The balance between physical health on one hand and mental health and the economy on the other sure is delicate and Mexico has received stick for going too far one way. Its capital is a Covid hotspot and its vaccination programme is a shambles. But there are also scant furlough payments. In Tulum, your employer is everything – some hotels like Casa Malca (the villa where Pablo Escobar used to sun himself) and Nest kept all their staff on full pay during the shutdown. But many Mexicans went hungry. I wonder whether richer countries like the UK and US might consider sharing their vaccines and their knowledge, rather than blaming travellers.

The Mayan site near the resort - Getty
The Mayan site near the resort - Getty

Of course I think too about the stressed health workers, and worry that tourists are spreading Covid – there are certainly enough boorish types, waving banknotes around and not seeming to give a toss. Back in December, the resort's Art With Me festival acted as a superspreader event and suddenly Tulum was persona non grata. Quintana Roo state moved to Orange on the national alert system, meaning restaurants and bars can only be 30% full. Some look fuller than that, the cops sometimes arrive dressed like soldiers to break up the party. But at the Costamed Hospital by the side of the main highway out to Cancun a doctor tells me he hasn't had a Covid case for two weeks. The youth of the population keeps people out of hospital, and rates are not as high as you might think, he explains. Business is conducted outside and on 20 miles of beaches there's plenty of room to socially distance. Testing stations are everywhere, althought it's only foreigners who can really afford to get tested.

Coronavirus Mexico Spotlight Chart - Cases default
Coronavirus Mexico Spotlight Chart - Cases default

In Downtown Tulum the tourists are fewer, younger, less spoilt. At Super Aki and Chedraui, the local supermarkets, compulsory temperature check guns are fired at your arm by an attendant with one hand; with the other he sprays sanitiser on your hands. You don't get that at Tesco. Inside you can buy beautiful fruits you've never seen before in every tropical colour and tortillas of every size and shape.
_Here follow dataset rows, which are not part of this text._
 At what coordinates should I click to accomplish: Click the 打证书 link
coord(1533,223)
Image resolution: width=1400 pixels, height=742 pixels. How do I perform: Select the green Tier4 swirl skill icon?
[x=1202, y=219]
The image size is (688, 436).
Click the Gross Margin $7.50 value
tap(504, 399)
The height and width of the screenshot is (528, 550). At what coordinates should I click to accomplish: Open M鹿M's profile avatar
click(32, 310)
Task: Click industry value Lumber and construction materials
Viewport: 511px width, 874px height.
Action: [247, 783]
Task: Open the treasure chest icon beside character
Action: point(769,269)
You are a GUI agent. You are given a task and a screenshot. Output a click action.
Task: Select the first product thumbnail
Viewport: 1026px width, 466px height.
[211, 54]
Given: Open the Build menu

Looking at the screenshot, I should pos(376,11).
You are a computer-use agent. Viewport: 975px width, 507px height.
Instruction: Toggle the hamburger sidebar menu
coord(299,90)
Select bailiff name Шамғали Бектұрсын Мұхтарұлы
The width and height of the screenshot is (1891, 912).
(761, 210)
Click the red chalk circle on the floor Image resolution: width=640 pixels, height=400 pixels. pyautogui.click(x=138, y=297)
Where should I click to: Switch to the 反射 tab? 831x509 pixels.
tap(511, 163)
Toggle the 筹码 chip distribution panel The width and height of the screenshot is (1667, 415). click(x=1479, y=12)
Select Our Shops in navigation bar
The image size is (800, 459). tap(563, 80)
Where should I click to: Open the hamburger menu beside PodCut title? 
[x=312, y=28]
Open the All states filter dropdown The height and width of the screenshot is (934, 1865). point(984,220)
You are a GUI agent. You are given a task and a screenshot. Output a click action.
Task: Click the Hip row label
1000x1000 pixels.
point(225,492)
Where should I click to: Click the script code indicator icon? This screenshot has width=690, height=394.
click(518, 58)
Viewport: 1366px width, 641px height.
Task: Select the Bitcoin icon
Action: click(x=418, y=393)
The sine qua non of Mexican life continues – the taco street stands blow the smell of burnt beef into the air, men with massive bellies blast pick-up trucks down crumbly streets (there's always a few more of them slumped in the back), lines of people wait patiently outside Spanish-run banks as if colonialism was still a thing, the clouds skirt across a skyline of tall phone masts and blinking lights and buildings that never look finished, songs which always talk about 'mi corazon' blast from bodegas as if the owners feel the heartbreak. The Mexicans seem wearier than I remember. Yet they will bounce back. There's always plenty of laughter around.

Iguanas sun themselves in the ruins - Getty
Iguanas sun themselves in the ruins - Getty

While marvelling like a kid at the iguanas which look like mini dinosaurs scuttling through Tulum's Mayan ruins I'm struck by the circularity of history, by the sense that time is so very long yet we're so obsessed by what's happening this week at the exclusion of everything else; our stay on this spinning rock briefer than a blink of a God's eye. The ruins, so old and so stockily impressive, look out across turquoise waves, from which one Spanish man-of-war once brought one smallpox sufferer into Mexico – the disease eventually decimated an entire population. Exactly half a millennium later are today's travellers doing the same? Or is it something different – is it more that history flings its slings and arrows at us and we simply have to get through that strife? Here at the ruins, small houses were packed with offerings to the Gods. Now as then we live in hope that our futures will be bright, the powerful people we look to work in offices and labs. But when the prayers are said, life continues. It has to, doesn't it?